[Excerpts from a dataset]
________________________________________

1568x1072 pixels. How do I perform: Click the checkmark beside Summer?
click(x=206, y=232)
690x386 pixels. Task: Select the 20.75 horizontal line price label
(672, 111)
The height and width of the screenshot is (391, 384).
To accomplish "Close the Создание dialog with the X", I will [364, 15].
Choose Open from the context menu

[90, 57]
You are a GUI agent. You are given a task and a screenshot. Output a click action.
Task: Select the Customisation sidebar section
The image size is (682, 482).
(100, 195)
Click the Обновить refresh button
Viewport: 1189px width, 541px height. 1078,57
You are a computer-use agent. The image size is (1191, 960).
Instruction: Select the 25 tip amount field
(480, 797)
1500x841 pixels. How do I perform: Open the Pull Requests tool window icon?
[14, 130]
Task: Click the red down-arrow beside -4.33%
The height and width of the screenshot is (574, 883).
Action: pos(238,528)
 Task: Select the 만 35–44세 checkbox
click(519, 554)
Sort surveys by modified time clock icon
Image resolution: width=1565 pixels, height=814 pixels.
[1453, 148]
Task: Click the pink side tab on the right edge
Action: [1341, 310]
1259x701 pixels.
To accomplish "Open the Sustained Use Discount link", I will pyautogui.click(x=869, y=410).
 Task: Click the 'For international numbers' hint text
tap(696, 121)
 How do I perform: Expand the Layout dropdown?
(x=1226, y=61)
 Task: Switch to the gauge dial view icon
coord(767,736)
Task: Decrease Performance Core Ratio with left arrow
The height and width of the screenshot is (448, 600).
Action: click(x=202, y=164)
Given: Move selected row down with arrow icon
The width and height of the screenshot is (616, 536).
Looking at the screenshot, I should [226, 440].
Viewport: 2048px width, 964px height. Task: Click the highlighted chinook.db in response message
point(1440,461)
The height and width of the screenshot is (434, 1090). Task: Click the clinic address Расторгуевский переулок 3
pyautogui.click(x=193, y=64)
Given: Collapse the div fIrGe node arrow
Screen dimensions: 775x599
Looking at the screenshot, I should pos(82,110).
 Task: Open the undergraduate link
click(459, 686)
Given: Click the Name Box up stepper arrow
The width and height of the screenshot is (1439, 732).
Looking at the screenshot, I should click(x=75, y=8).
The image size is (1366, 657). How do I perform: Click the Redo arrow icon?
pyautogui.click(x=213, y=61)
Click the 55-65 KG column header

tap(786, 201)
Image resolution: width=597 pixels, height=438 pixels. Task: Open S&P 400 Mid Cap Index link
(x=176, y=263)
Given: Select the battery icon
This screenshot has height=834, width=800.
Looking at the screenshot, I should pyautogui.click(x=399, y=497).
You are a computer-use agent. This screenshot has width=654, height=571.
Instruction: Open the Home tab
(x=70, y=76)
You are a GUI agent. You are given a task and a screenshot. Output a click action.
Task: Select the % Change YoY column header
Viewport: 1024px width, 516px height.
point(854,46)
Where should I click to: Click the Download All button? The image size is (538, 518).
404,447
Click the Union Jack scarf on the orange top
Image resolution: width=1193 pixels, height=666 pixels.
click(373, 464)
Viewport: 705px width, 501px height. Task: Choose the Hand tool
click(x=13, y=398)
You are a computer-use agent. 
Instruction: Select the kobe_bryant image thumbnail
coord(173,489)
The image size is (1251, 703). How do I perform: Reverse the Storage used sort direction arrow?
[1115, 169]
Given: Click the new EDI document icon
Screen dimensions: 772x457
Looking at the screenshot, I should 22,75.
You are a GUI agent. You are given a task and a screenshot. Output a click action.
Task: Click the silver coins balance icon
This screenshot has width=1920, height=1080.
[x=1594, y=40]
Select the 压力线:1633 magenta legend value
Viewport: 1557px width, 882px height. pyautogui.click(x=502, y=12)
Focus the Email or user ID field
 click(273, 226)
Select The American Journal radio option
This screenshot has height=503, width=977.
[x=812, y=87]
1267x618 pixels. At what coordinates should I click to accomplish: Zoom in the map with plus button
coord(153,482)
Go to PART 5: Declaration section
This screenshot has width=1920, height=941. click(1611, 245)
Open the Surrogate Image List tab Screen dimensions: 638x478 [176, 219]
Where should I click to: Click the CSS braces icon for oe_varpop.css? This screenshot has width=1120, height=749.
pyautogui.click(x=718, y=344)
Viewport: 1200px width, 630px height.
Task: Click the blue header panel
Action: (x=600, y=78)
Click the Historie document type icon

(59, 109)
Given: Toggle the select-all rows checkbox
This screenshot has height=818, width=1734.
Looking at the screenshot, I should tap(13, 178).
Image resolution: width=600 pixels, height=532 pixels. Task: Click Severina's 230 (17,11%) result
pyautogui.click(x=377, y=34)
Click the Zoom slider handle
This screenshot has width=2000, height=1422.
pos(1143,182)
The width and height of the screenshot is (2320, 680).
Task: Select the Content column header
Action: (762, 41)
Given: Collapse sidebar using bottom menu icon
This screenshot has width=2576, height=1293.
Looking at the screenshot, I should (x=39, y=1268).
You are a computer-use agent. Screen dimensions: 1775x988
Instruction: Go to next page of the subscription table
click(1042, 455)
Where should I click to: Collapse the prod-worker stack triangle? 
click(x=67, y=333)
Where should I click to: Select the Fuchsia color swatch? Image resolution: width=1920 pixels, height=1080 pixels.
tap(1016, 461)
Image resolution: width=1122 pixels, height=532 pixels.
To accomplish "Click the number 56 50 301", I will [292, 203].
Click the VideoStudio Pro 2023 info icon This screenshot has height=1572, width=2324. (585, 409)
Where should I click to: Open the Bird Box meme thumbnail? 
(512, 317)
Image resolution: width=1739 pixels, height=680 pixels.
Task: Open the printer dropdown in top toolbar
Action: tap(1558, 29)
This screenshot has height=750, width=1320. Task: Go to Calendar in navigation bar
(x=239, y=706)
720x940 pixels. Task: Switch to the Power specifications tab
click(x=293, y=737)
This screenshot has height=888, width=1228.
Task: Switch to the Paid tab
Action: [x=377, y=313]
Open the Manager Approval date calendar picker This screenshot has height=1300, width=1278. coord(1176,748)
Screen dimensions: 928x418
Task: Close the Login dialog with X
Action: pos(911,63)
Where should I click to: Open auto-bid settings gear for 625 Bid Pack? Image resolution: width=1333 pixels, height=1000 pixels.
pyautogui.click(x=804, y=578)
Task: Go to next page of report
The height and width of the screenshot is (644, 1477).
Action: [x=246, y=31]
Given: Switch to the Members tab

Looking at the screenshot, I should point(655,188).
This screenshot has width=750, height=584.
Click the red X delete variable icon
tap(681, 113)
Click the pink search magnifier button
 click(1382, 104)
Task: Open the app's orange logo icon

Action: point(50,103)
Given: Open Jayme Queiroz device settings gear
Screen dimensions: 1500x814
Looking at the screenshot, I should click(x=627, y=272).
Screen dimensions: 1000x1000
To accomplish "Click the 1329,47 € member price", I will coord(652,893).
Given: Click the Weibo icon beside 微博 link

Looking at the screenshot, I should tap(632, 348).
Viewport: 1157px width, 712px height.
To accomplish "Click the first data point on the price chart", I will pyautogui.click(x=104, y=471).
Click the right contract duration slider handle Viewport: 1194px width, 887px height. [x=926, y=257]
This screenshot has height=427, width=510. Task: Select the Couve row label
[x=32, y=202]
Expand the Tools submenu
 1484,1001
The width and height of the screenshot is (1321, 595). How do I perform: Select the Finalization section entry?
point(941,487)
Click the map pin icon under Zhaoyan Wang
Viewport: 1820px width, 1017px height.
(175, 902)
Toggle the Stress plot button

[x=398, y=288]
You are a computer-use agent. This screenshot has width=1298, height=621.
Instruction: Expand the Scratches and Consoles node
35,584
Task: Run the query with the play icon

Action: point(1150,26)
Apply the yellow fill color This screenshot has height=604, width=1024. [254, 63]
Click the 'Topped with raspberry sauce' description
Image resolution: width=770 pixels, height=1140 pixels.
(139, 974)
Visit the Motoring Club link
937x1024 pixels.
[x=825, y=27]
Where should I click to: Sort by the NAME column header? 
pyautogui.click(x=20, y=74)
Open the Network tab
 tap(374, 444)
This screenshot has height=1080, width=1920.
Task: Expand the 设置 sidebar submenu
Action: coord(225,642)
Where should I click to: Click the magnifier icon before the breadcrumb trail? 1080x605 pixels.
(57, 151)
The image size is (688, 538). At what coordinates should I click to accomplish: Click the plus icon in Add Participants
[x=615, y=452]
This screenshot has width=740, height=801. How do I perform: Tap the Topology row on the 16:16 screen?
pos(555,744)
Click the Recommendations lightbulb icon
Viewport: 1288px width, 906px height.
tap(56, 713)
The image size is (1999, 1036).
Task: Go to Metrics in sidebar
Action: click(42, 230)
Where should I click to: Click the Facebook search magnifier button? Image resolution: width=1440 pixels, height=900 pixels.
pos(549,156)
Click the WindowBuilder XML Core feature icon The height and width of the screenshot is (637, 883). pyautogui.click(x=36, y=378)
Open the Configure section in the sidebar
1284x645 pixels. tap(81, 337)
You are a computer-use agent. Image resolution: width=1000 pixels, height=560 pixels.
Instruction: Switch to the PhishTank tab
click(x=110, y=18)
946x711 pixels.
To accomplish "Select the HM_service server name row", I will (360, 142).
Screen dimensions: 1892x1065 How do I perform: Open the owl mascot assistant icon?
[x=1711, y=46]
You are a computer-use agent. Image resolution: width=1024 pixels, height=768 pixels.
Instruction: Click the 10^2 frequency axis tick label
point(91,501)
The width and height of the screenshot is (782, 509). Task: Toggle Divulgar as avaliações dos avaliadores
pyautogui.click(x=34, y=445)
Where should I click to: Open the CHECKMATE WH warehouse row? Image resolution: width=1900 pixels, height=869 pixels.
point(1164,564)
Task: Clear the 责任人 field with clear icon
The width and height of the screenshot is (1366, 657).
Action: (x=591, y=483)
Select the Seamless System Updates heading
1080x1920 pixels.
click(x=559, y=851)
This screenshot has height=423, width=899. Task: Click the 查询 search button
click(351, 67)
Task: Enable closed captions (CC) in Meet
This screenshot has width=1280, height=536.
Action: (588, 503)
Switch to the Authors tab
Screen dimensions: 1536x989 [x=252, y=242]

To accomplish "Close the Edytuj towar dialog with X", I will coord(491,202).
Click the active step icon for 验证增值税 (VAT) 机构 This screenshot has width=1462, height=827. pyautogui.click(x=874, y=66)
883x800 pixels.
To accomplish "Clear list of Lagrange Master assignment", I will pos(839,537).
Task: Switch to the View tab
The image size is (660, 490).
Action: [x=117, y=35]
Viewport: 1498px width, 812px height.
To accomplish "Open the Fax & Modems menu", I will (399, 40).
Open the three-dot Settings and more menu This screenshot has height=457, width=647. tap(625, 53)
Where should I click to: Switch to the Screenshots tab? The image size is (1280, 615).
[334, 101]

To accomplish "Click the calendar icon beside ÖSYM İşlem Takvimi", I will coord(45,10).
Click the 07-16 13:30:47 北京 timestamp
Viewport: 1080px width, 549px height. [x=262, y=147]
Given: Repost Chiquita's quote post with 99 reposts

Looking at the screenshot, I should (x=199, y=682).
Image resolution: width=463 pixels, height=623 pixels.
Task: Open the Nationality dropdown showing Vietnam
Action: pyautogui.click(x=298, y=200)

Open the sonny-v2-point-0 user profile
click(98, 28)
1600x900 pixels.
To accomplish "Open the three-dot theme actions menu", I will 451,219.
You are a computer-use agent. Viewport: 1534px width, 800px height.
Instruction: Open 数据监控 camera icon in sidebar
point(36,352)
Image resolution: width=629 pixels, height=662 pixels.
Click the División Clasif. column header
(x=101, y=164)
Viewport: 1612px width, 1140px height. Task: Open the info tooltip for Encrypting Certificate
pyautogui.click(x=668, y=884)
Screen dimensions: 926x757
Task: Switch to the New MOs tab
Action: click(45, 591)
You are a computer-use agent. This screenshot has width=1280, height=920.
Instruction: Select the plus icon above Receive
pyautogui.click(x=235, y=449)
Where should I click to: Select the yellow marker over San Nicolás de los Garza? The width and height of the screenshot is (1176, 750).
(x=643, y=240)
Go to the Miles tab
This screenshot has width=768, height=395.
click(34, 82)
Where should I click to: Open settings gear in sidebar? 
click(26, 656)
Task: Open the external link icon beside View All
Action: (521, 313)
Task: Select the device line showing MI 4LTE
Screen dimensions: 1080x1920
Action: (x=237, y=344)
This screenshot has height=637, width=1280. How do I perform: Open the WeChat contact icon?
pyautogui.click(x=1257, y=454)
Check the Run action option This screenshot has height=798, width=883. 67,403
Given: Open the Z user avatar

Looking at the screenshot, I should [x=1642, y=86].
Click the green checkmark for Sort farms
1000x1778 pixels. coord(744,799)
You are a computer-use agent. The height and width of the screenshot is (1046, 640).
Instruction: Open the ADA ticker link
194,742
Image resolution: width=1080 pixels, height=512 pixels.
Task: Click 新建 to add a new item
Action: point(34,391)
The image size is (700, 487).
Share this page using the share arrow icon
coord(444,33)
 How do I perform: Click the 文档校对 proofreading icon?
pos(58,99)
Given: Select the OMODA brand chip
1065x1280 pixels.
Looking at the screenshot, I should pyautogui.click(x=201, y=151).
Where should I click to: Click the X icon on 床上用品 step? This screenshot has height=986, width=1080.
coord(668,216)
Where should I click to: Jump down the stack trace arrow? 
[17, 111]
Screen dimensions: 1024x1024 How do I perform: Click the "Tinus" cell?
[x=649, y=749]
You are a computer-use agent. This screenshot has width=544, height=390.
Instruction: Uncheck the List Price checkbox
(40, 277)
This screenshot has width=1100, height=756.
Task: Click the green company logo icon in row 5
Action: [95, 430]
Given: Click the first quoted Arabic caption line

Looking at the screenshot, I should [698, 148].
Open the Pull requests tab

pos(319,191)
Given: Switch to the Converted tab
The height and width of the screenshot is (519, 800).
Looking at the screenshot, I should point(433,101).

________________________________________

Reproduce exactly the section above that begins at the line containing "Expand the Tools submenu" and ends at the line containing "has width=1298, height=621.", leaving out all other lines.

Expand the Tools submenu
 1484,1001
The width and height of the screenshot is (1321, 595). How do I perform: Select the Finalization section entry?
point(941,487)
Click the map pin icon under Zhaoyan Wang
Viewport: 1820px width, 1017px height.
(175, 902)
Toggle the Stress plot button

[x=398, y=288]
You are a computer-use agent. This screenshot has width=1298, height=621.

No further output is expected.